在場的這些貓貓狗狗熊熊鳥鳥, 眼神亂飄,看天看地看空地,就是不看聞擇。

渾身上下都寫著兩個大字:心虛。

幾個亞獸人無所適從地站在散架的織布機前, 有人手裏握著一根橫梁,有人抓著一根立木。

柏靈也已經站了起來,右手捏著個梭子, 左手還握著線刷。

機頭連著亂成一團的麻線, 掉落在柏靈的腳邊。

這淩亂又沈寂的場面,實在是滑稽,幾秒後, 聞擇“噗嗤”一聲笑了出來。

就像是放出了某種訊號, 冒了一身冷汗的大家, 總算是敢動一動、吭吭聲了。

柏靈捏著線刷, 咬牙切齒:“都說了別拽別拽, 現在好了吧, 織布機壞了!”

長川剛剛搶他位置搶得最積極, 不服氣地小聲嘀咕:“你要是早點讓開,我們也就不搶了嘛……”

其他人附和:“對啊。”

柏靈瞪大眼睛:“你們還說!”

他們縮了縮脖子,理虧地說:“我們也不是故意的,沒想到能把織布機弄壞, 對不起嘛……”

道歉時, 他們全都紅著臉, 看向了聞擇。

聞擇沒有怪罪他們,溫聲說:“知道你們是喜歡、好奇織布機,別吵架。這一架織布機本來就只做了一半,接頭的地方都沒好好固定,不牢靠是正常的, 咱們再重新做就好了。”

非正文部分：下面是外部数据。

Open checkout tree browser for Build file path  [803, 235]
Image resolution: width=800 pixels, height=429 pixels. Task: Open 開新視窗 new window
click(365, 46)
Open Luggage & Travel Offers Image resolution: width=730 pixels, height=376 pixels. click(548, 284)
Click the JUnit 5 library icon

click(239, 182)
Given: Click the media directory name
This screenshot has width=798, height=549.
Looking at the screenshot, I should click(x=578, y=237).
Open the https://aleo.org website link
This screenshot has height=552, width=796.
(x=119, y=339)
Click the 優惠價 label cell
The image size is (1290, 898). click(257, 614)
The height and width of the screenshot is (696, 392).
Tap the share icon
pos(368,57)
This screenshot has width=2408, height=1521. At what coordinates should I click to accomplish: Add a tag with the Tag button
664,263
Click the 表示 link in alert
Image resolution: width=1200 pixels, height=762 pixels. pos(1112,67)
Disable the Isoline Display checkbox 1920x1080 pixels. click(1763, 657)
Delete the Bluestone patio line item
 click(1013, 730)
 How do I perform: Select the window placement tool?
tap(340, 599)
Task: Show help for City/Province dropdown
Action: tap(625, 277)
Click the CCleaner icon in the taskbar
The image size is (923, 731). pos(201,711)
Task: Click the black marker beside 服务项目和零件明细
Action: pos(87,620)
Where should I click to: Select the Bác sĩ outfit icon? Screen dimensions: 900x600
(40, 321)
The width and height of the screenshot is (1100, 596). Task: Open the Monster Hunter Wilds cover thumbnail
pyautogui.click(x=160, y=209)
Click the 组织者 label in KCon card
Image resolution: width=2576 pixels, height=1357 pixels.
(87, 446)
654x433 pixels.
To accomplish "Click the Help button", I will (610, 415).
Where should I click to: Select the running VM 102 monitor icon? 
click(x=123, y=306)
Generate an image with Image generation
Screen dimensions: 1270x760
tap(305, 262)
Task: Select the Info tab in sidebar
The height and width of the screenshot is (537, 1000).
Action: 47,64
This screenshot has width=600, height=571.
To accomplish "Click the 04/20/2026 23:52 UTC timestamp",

這樣聰明有本事的亞獸人,脾氣還這麽好,不僅願意耐心教他們,他們犯了錯,也不怪罪。

一時間,大家對聞擇不僅羞愧,也更敬佩、喜愛了。

長川帶頭給柏靈道歉:“對不起,剛剛是我沖動了,一會兒我多削點木頭,咱們早點把新的織布機做出來。”

柏靈怔了怔,表情緩和,語氣也軟了下來:“我也有不對的地方,不該霸著織布機不放,對不起。”

其他人也互相道了歉,氣氛再次融洽起來。

而且因為這個小插曲,幾個部落間的距離被拉近了不少,相處起來更友善了。

有些投緣的,還笑著聊起各自部落有意思的事情來。

見大家對織布機的熱情不減,聞擇帶著他們重新削木頭、做零件。

有了之前那架的經驗,這次從長形框架開始調整。

長度、寬度、高度、傾斜……

精細一些的活交給爪子鋒利的鳥系亞獸人;對做工要求不高的部件,可以交給虹日部落的人加工;不方便變成獸形的獸人,幫著擡木頭,幹幹體力活;變不出爪子的亞獸人,就幫著綁麻線,調整橫木的位置等等……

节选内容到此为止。